Тринадцать лет

Собственно, в процессе вырастания есть, наверное, три таких сингулярности. Или даже четыре – если считать 0 лет и 0 дней – момент рождения.
В момент рождения всегда хочешь как лучше, а получается почему-то как всегда дурдом. Вроде, все подготовили, но чего-то очень нужного не оказалось. Вроде все в порядке, но что-то важное пошло не так. Это в лучшем случае. Это если действительно все в порядке. Где-то люди высыпаются, а тебе вдруг эта опция оказалось недоступна. Где-то ходят личности, а ты вдруг представляешь из себя молочный комбинат.
Но потом все как-то утрясается. Иногда за несколько дней, если повезет.
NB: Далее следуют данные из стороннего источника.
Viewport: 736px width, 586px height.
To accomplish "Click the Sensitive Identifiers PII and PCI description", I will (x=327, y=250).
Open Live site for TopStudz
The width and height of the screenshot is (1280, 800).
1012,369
И потом начинается сплошное ми-ми-ми. Все такое теплое и пушистое, такое няшное, и еще умеет улыбаться, и хочется это все каждую минуту фотографировать и тискать.
А потом наступают полтора года. Сингулярность.
И вдруг оказывается, что няш может добраться до всего. Вообще. До любого ящика. До верхней полки. До открытого окошка. Вот кто знает, какую скорость приобретает железная машинка, брошенная вниз с 12го этажа. А книжки для родителей предлагают просто взять няша и убрать из нетого места. Ага. Нынешние книжки для родителей говорят, что шлепать няша нельзя. Не знаю, зачем они такое говорят. Шлепки все же помогают обозначить какой-то небольшой набор табу. Где-то наверное, процентов 25 из того, что хотелось бы запретить. А все остальное приходится разрешить.
И вот когда родителю уже хочется самому спрыгнуть вниз с 12го этажа вслед за машинкой, в конце туннеля видится просвет. Няш начинает понимать слова. И с ним теперь можно договориться. Его можно уговорить. С ним можно заключить сделку. И ему можно заговорить зубы. Я представляю, как человечество радовалось, научившись говорить.
И можно дальше няша фотографировать. И даже тискать. Лет эдак до пяти.
Потому что тогда приходит следующая особая точка. В няше просыпается экспериментатор и первооткрыватель. А что будет, если с 12го этажа сбросить не машинку, а яйцо. Если насыпать этому мальчику на площадке песок на голову. А что там дальше за площадкой. И почему это туда не ходить. Ну мало ли, что сказали нельзя. Это всего лишь слова.
А потом... Потом, когда все уже выглядит абсолютно безнадежно, в няше просыпается совесть. До него доходит, что родители, вообще-то тоже люди. И что их имеет смысл жалеть и беречь.
Так что можно фотографировать дальше. В новых рубашечках, и с футбольным мячом, и с футбольной командой, и за пианино – ну, и какие там еще у няша достижения.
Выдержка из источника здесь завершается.